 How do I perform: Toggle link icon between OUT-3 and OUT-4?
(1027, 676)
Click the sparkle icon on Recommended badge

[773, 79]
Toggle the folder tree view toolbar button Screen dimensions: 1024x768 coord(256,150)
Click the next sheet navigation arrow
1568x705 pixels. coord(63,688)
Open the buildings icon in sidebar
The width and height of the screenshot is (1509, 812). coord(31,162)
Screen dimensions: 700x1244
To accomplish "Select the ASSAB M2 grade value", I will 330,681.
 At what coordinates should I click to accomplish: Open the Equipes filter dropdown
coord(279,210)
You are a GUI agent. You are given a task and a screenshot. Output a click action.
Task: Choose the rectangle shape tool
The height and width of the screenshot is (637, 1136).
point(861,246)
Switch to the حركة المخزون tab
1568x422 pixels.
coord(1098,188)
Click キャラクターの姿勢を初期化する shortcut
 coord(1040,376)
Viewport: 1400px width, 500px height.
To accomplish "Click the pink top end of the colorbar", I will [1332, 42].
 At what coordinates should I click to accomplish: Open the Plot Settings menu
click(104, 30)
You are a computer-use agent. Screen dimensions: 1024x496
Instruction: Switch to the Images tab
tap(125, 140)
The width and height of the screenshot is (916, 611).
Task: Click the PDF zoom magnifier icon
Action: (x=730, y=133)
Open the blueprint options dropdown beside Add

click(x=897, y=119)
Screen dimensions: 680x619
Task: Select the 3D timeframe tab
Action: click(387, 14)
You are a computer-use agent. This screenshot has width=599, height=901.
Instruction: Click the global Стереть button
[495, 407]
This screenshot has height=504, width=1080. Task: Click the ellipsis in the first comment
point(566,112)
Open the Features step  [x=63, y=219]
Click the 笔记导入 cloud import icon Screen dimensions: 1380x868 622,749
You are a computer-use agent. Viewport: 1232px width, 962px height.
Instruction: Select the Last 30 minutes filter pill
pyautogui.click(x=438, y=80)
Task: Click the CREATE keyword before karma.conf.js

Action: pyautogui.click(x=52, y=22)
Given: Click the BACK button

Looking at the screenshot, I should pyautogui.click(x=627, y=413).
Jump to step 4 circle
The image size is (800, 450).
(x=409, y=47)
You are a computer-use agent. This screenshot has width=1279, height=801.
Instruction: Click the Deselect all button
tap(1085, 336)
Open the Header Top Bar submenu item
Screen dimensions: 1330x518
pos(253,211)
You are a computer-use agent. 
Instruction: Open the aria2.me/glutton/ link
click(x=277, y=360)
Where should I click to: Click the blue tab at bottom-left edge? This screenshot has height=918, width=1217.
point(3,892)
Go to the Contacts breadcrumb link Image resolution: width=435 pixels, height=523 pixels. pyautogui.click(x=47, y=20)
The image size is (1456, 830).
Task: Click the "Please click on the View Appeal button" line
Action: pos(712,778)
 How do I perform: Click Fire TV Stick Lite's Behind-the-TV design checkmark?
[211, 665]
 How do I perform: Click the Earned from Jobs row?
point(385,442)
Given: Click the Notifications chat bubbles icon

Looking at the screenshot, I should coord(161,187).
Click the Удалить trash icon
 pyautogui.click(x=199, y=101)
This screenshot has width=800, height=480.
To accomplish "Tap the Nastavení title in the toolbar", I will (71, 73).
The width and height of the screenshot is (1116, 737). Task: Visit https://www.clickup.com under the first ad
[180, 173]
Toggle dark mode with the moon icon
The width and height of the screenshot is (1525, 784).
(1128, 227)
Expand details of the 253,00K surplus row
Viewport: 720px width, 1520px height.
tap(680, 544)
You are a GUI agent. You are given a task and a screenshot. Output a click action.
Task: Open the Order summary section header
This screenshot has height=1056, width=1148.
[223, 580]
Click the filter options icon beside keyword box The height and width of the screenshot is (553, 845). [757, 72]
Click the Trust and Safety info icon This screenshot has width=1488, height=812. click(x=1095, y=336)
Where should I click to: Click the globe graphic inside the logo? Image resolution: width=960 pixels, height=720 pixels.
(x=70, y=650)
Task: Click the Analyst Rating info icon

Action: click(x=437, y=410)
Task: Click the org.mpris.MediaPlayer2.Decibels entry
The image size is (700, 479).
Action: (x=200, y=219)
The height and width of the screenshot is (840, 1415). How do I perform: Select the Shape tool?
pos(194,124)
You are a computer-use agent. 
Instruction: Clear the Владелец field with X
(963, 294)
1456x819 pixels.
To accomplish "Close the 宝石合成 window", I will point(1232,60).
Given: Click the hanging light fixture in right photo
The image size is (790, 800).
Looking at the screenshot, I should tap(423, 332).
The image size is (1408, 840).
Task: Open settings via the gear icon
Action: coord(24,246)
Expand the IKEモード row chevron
======
**WHAT YOU ARE ASKED TO DO**
Return each line of the material in which the string "agent" can be found.

**ANSWER SECTION**
You are a GUI agent. You are given a task and a screenshot. Output a click action.
You are a computer-use agent. Screen dimensions: 1024x496
You are a computer-use agent. This screenshot has width=599, height=901.
You are a computer-use agent. Viewport: 1232px width, 962px height.
You are a computer-use agent. This screenshot has width=1279, height=801.
You are a computer-use agent. 
You are a GUI agent. You are given a task and a screenshot. Output a click action.
You are a computer-use agent. 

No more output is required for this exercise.